The Human Factor PDF Author: Archie Brown
Publisher:
ISBN: 0198748701
Category : Cold War
Languages : en
Pages : 513

Get Book Here

Book Description
The Human Factor tells the dramatic story about the part played by political leaders - particularly the three very different personalities of Gorbachev, Reagan and Thatcher - in ending the standoff that threatened the future of all humanity

People Like Us

People Like Us PDF Author: Caroline Slocock
Publisher: Biteback Publishing
ISBN: 1785903799
Category : Political Science
Languages : en
Pages : 272

Get Book Here

Book Description
The first ever female private secretary to any British Prime Minister, Caroline Slocock had a front-row seat for the final eighteen months of Margaret Thatcher's premiership. A left-wing feminist, Slocock was no natural ally and yet she became fascinated by the woman behind the Iron Lady façade and by how she dealt with a world dominated by men. As events led inexorably to Thatcher's downfall, Slocock observed the vulnerabilities and contradictions of the woman considered by many to be the ultimate anti-feminist, and witnessed the astonishing way in which she was brought down by her closest political allies. In this vivid first-hand account, Slocock reflects on the challenges women still face in public life and concludes that it's time to rewrite how we portray female leaders. A remarkable political and personal memoir, People Like Us charts the dying days of Thatcher's No. 10 and reflects on women and power, then and now.

Oil!

Oil!
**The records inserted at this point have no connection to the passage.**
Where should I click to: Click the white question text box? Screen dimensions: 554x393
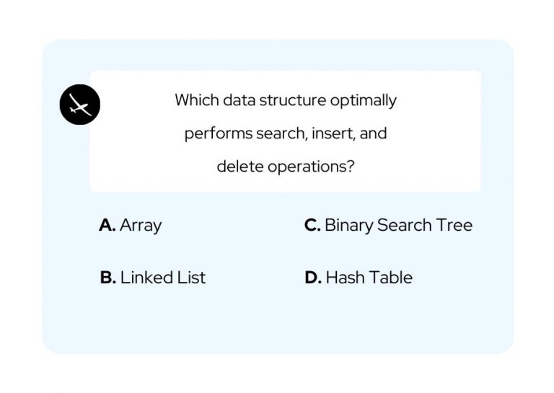point(285,131)
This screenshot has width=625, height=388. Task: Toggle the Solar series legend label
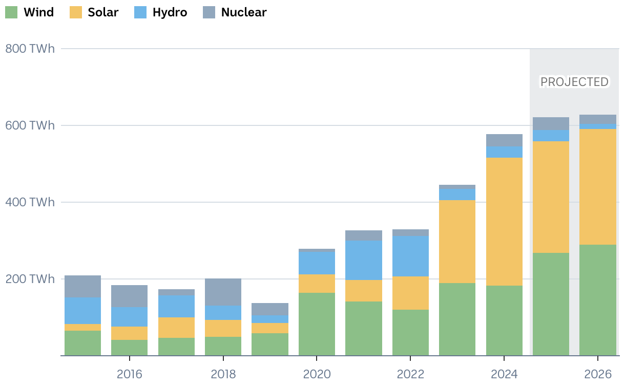(x=103, y=12)
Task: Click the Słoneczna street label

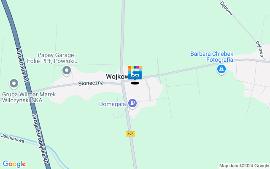Action: coord(91,83)

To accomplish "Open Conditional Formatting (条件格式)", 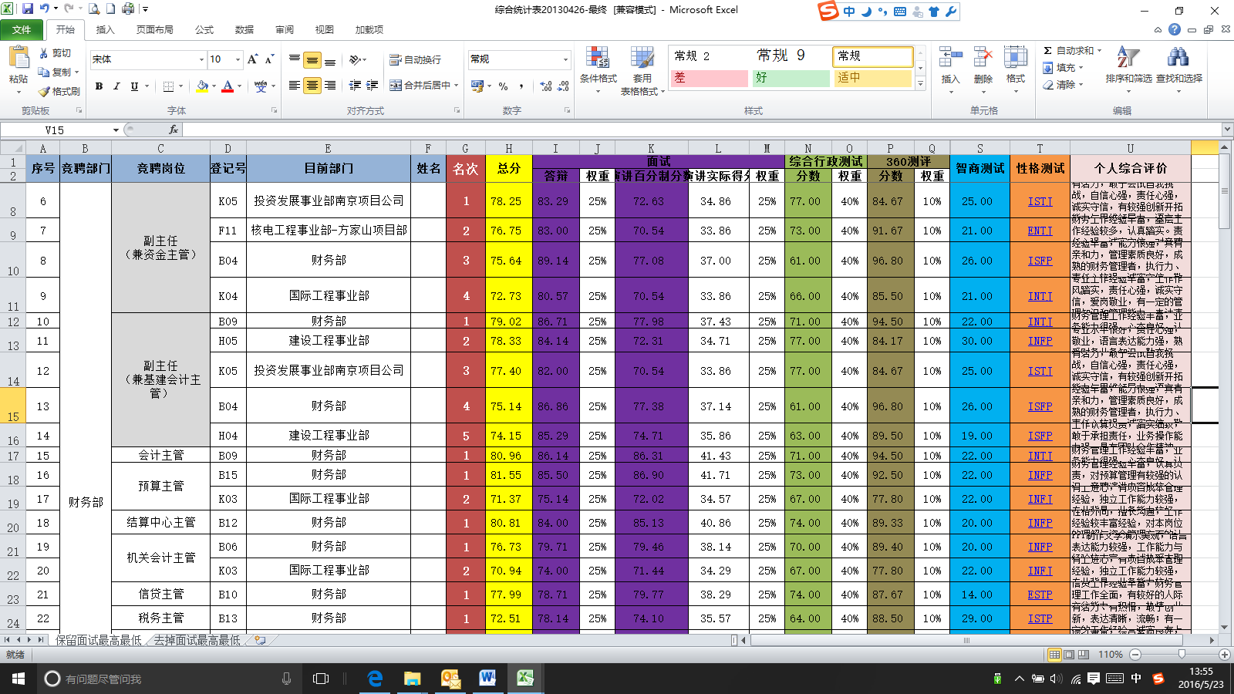I will (598, 66).
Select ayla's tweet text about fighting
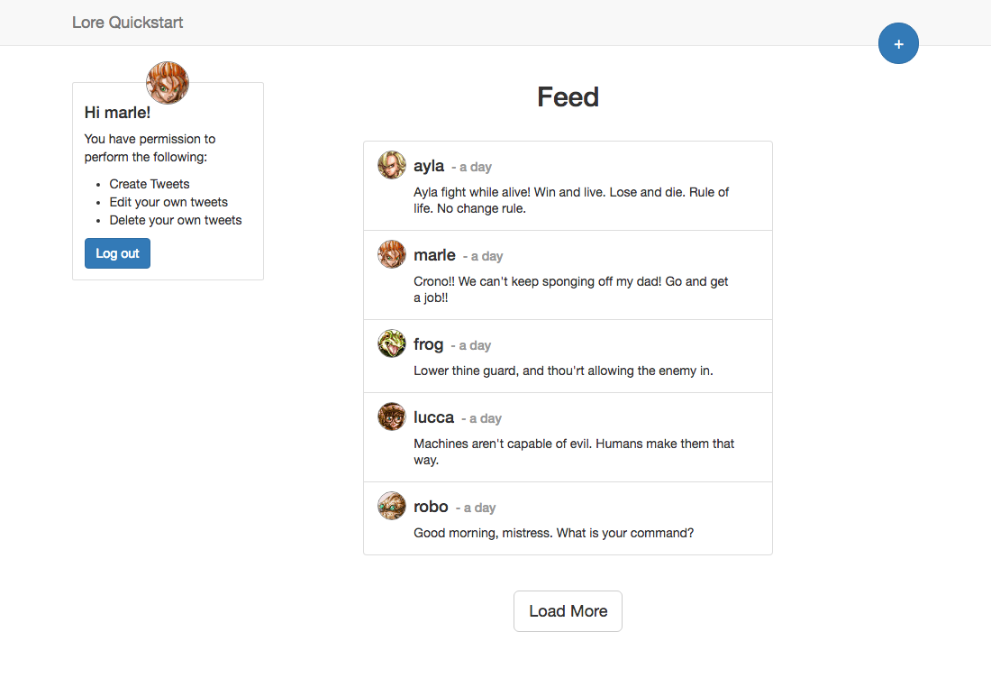Screen dimensions: 991x696 point(570,200)
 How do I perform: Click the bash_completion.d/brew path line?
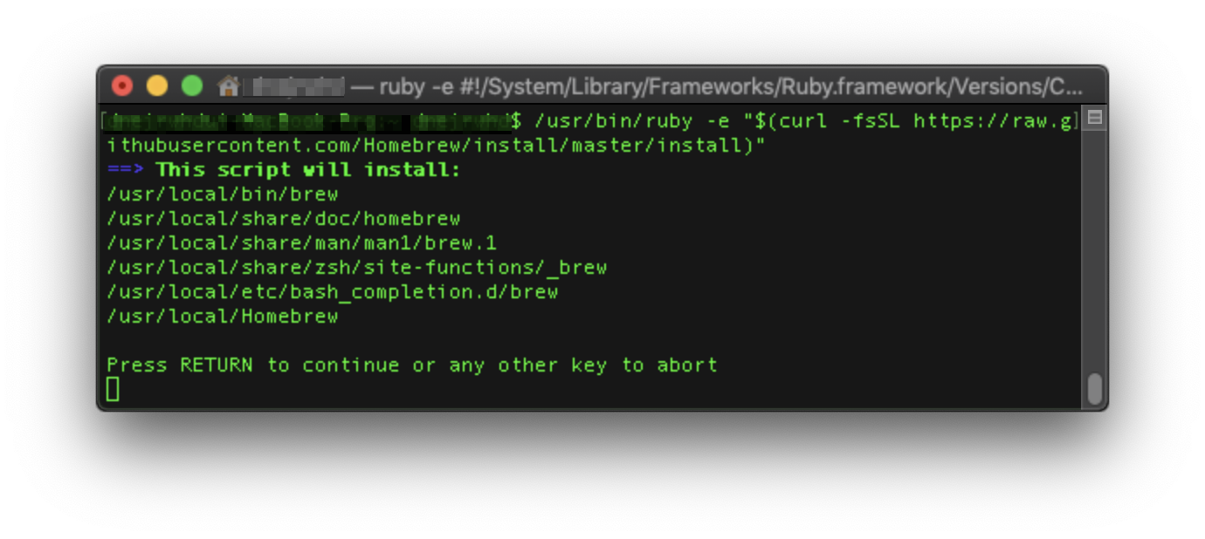click(x=332, y=291)
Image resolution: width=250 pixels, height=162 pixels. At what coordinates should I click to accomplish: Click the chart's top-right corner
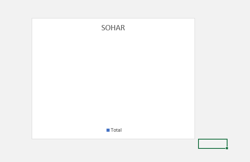[x=195, y=18]
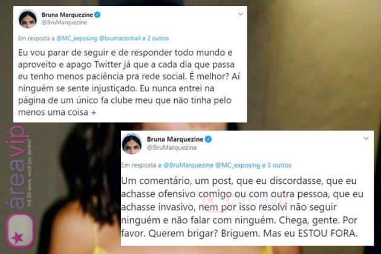The height and width of the screenshot is (254, 381).
Task: Open profile photo in second tweet
Action: click(x=132, y=144)
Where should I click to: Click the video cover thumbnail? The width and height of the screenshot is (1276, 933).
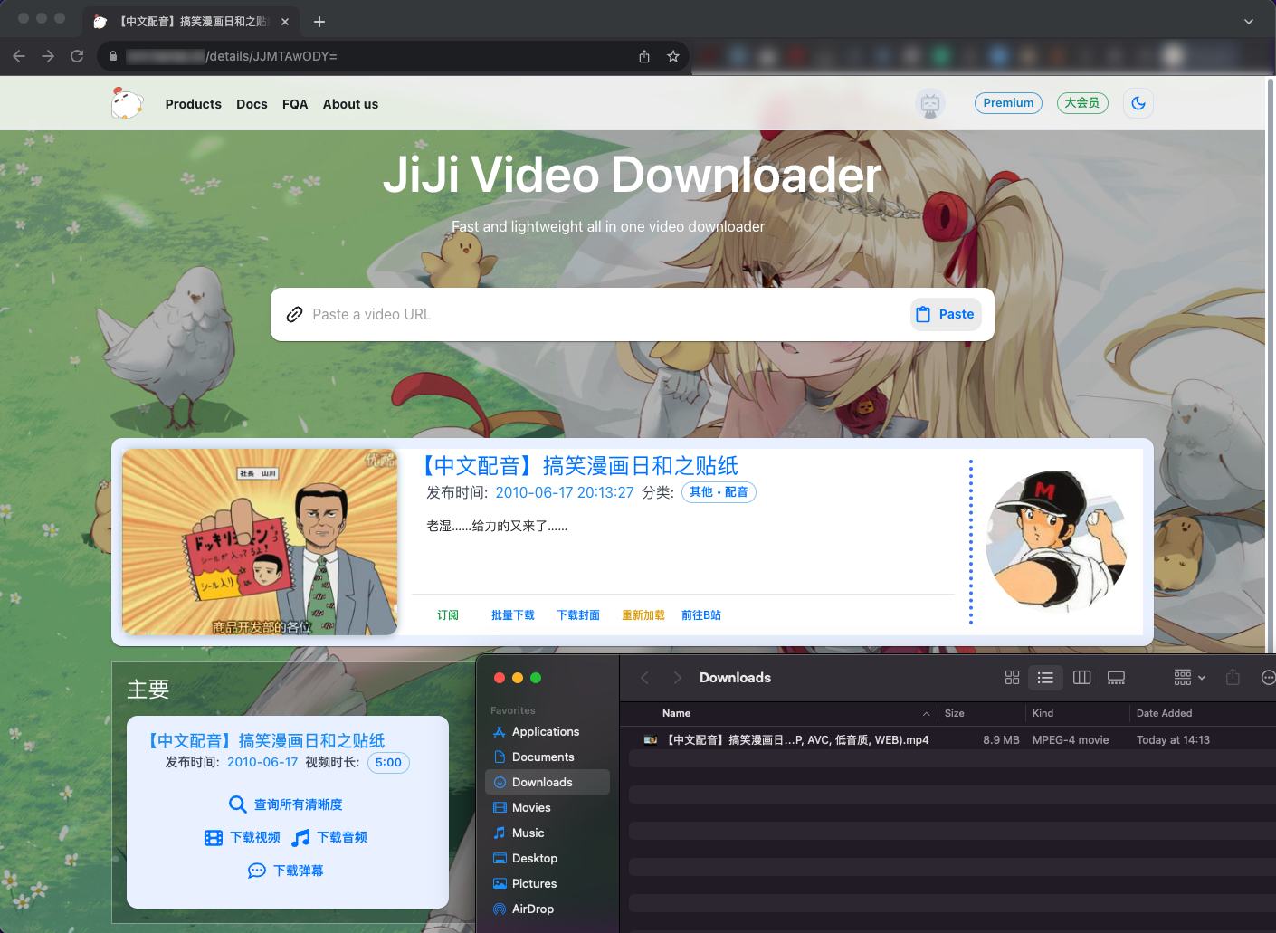260,541
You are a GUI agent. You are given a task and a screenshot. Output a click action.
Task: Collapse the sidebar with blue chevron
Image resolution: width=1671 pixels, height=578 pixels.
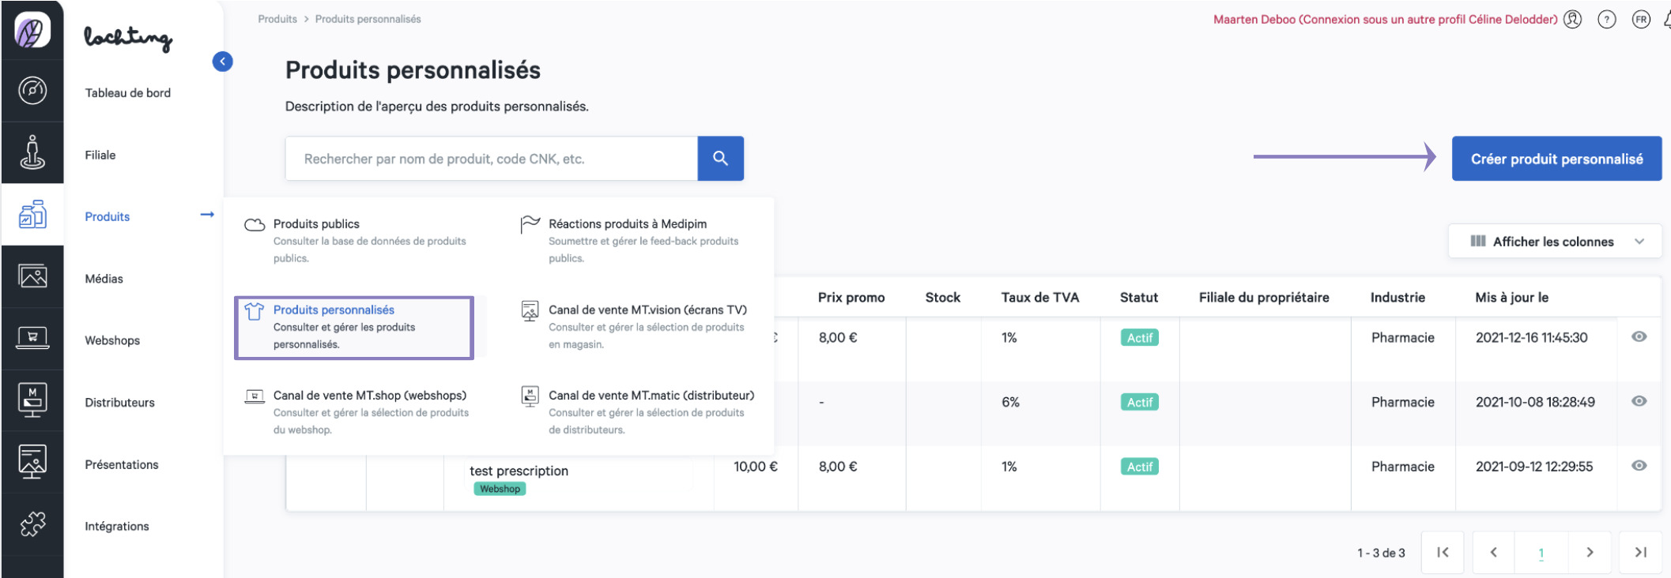tap(222, 62)
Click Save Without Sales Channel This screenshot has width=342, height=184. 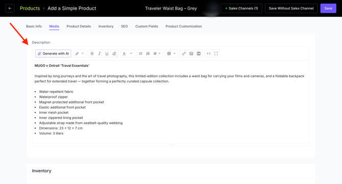click(291, 9)
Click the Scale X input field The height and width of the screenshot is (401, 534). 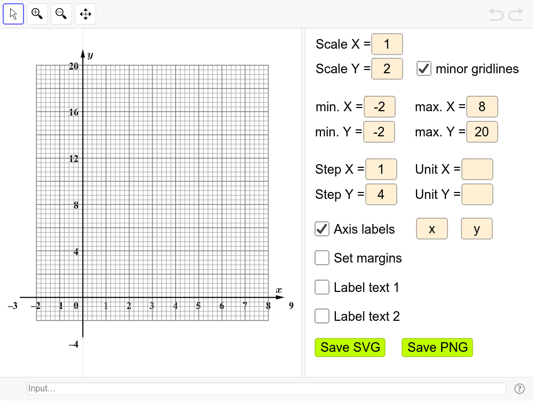pos(387,44)
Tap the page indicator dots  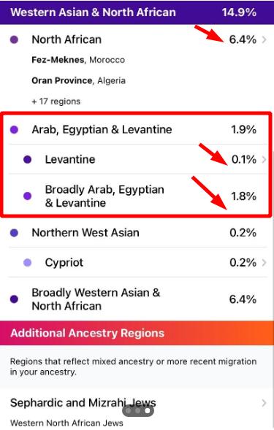pyautogui.click(x=138, y=410)
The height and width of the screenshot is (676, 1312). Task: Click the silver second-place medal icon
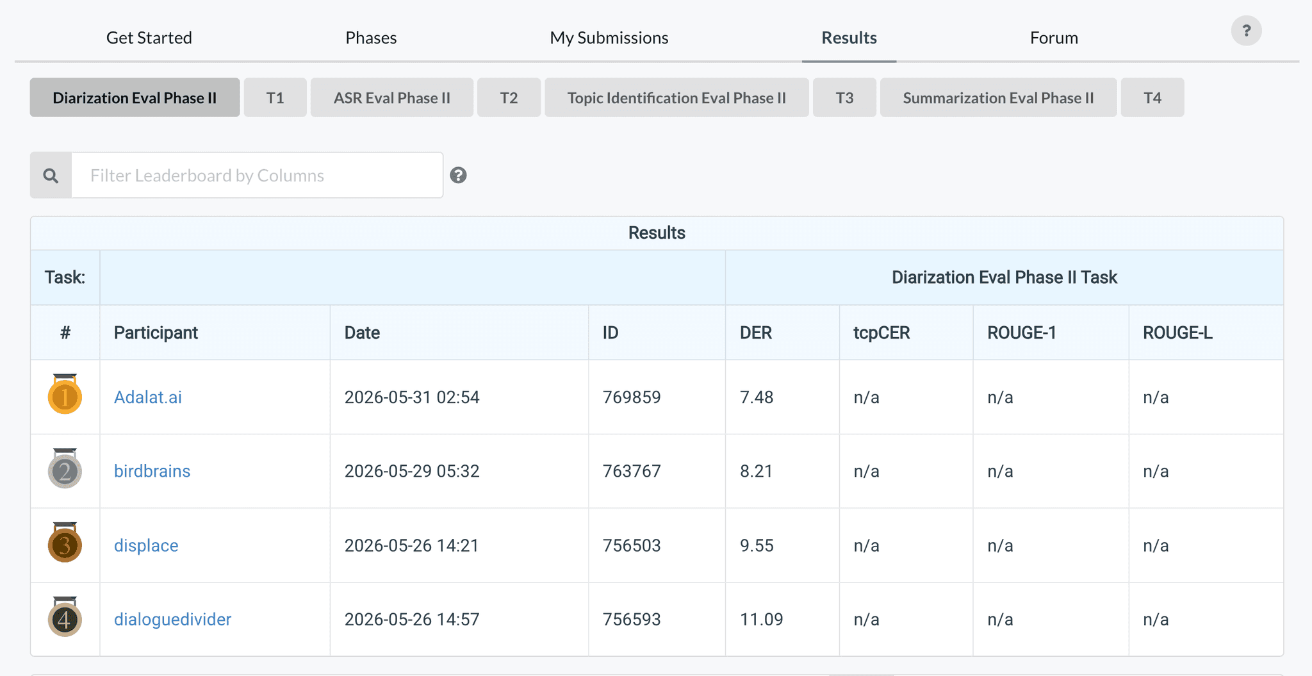[x=65, y=468]
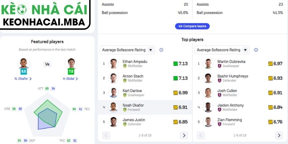
Task: Click info icon beside left rating dropdown
Action: click(x=161, y=50)
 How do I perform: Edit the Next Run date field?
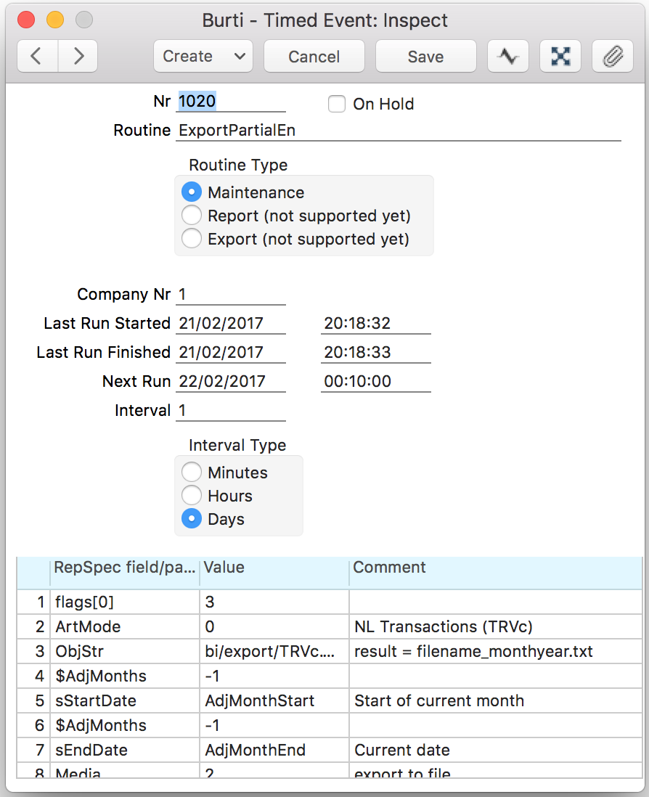(x=230, y=381)
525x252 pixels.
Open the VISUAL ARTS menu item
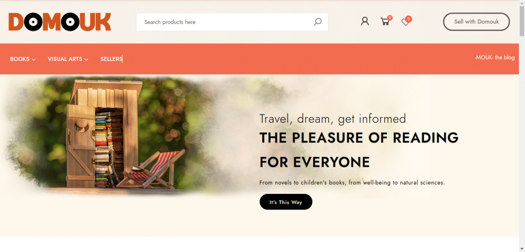[x=65, y=59]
PDF Author: Upton Sinclair
Publisher:
ISBN:
Category : California
Languages : en
Pages : 544

Get Book Here

Book Description
First edition of Sinclair's savage satire, loosely based on the life and career of Edward L. Doheny, and the Teapot Dome scandal of the Harding administration. Although Sinclair's famous novel The Jungle deals with Chicago's meatpacking industry, he moved west to Pasadena in 1916 and began writing novels set in California, the best of which was Oil!, the story of the education of Bunny Ross, son of wildcat oil man Joe Ross after oil is discovered outside Los Angeles. The novel was the basis for Paul Thomas Anderson's 2007 film There Will Be Blood. In California Classics, Lawrence Clark Powell called Oil! "Sinclair's most sustained and best writing."